%%

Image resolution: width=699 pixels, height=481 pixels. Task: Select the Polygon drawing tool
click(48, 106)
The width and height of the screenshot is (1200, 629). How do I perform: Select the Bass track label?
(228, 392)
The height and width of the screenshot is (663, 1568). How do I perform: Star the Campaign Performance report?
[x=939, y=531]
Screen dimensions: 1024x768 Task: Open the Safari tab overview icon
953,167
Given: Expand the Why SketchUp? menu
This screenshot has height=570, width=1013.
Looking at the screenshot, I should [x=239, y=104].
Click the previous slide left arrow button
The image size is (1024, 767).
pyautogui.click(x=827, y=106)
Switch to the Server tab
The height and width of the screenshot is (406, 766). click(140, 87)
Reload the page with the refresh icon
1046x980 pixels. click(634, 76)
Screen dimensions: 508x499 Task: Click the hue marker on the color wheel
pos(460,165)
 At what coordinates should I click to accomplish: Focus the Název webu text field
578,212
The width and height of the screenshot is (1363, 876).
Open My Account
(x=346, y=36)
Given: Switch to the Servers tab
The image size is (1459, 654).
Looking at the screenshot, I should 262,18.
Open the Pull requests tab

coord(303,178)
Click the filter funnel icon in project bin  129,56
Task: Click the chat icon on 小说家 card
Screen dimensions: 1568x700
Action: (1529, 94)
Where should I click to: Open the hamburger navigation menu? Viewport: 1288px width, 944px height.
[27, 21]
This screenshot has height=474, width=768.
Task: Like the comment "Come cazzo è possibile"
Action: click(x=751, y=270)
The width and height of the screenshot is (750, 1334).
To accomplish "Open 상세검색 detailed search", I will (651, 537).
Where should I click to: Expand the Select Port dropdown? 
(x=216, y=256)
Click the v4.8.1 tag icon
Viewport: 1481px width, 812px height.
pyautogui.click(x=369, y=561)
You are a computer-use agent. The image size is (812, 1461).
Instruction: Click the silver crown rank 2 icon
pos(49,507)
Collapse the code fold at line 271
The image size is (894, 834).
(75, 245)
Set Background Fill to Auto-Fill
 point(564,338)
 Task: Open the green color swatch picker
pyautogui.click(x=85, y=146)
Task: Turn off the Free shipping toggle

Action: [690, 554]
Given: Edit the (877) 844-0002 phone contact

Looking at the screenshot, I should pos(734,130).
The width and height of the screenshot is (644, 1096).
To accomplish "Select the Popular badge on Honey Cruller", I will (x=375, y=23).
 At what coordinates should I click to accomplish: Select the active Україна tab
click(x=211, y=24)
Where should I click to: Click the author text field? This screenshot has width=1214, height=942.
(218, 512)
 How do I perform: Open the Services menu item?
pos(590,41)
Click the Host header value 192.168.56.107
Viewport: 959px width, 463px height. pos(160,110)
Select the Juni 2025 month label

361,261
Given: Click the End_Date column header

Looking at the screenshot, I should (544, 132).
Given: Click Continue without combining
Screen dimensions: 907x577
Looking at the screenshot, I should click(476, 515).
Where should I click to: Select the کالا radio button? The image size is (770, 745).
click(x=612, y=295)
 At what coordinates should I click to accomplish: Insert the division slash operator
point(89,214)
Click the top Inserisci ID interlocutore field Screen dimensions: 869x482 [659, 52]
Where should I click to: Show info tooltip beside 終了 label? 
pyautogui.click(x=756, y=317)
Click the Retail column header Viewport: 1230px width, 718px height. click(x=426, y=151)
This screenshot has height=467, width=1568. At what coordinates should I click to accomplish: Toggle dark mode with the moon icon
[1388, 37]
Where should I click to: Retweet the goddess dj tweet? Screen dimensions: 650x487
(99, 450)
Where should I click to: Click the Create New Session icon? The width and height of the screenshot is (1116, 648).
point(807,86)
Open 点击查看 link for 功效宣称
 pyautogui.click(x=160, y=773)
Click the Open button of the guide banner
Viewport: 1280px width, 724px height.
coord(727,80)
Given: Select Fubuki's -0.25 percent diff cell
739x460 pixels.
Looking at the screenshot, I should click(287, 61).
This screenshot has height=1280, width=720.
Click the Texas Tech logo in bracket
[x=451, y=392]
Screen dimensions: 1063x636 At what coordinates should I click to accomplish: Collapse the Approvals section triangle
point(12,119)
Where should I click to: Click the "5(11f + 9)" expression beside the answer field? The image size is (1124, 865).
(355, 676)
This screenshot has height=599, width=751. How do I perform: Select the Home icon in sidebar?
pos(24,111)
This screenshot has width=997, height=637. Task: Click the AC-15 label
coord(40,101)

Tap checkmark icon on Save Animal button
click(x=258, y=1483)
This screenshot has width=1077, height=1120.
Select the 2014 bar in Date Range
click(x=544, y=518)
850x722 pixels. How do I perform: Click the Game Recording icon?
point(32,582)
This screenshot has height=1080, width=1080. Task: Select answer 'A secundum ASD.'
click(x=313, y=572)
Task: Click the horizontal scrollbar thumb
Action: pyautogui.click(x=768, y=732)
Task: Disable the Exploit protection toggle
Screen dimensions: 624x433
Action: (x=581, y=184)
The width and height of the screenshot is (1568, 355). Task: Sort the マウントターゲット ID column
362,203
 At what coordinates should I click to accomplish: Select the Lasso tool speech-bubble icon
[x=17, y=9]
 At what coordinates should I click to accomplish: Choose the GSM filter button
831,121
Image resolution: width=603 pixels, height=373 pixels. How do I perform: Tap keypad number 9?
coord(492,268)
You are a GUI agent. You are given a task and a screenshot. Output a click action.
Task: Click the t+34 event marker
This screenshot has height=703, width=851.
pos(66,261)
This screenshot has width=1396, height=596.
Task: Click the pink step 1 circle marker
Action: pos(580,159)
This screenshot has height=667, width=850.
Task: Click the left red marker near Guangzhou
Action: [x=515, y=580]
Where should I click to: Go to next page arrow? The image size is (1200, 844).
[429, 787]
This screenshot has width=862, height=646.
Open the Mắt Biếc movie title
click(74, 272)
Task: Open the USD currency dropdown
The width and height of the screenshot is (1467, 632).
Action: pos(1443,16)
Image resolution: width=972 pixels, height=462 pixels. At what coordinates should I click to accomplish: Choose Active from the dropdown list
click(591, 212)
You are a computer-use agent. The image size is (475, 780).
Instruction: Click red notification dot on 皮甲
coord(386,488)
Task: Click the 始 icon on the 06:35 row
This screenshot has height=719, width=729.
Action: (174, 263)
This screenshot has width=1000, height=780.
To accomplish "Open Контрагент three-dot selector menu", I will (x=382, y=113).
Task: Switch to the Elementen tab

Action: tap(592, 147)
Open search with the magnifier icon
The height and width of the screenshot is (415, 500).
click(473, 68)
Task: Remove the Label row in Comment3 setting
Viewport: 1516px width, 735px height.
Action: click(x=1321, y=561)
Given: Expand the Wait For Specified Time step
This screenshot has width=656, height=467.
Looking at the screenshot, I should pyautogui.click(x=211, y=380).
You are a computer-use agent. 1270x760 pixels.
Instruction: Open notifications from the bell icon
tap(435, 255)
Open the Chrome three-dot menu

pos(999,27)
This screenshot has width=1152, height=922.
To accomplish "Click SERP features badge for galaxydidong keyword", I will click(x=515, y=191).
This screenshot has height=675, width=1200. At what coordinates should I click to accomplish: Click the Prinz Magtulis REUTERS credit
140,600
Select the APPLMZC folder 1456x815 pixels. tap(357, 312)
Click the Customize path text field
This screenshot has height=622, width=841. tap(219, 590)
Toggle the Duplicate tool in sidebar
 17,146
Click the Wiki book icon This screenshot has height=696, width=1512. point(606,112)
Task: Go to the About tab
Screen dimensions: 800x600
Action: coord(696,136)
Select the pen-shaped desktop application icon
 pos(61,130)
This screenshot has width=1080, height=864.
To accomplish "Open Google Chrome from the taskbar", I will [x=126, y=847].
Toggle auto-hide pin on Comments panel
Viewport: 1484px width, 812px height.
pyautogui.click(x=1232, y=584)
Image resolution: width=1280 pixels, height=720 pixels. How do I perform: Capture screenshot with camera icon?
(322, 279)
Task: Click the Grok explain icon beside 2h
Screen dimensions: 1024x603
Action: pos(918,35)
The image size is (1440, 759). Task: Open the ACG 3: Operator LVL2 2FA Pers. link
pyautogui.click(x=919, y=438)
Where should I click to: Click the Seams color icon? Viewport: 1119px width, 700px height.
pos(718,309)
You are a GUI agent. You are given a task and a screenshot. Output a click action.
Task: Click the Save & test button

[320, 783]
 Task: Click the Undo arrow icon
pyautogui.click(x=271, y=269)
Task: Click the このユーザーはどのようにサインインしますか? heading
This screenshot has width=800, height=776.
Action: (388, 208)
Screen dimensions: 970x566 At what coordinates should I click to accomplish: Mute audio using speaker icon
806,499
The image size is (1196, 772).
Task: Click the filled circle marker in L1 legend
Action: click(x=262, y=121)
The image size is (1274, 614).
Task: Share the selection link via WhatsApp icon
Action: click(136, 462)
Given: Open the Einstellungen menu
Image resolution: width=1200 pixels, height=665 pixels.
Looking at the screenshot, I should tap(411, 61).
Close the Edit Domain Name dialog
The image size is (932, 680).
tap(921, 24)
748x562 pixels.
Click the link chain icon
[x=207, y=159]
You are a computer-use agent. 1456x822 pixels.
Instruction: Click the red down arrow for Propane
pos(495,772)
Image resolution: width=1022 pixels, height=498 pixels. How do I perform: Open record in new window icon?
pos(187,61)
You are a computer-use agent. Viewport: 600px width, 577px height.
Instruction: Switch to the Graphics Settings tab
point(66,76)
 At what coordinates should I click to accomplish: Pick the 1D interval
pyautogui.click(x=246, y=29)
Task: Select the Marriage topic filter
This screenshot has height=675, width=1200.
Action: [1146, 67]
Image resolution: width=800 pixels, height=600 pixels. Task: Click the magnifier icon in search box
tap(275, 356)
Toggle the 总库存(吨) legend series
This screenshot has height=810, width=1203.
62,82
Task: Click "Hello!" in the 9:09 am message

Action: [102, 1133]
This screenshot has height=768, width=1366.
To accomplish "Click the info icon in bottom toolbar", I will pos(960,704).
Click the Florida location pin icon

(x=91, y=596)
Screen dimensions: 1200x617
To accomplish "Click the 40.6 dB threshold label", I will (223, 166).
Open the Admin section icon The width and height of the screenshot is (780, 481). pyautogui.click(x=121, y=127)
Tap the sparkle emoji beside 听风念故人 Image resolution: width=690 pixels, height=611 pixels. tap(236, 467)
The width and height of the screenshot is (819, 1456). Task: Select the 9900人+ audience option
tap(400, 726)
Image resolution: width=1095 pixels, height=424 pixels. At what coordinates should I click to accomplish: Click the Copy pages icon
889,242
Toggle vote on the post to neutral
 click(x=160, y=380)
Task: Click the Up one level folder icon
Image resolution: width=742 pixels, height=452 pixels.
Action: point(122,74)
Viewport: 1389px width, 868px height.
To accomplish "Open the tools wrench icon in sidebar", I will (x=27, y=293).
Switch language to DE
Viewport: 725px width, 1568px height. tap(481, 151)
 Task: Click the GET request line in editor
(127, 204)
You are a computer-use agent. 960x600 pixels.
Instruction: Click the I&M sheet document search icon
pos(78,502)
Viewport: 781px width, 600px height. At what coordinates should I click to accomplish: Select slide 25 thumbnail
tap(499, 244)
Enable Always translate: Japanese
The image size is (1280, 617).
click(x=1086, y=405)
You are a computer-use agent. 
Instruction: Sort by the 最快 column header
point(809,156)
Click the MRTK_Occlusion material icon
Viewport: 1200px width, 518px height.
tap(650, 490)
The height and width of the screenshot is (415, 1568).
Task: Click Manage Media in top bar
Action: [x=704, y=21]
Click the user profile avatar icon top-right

%%

Problem requirements:
Select and copy every line of the material that holds the string "badge".

Solution to this exercise:
To accomplish "Select the Popular badge on Honey Cruller", I will (x=375, y=23).
To accomplish "Click SERP features badge for galaxydidong keyword", I will click(x=515, y=191).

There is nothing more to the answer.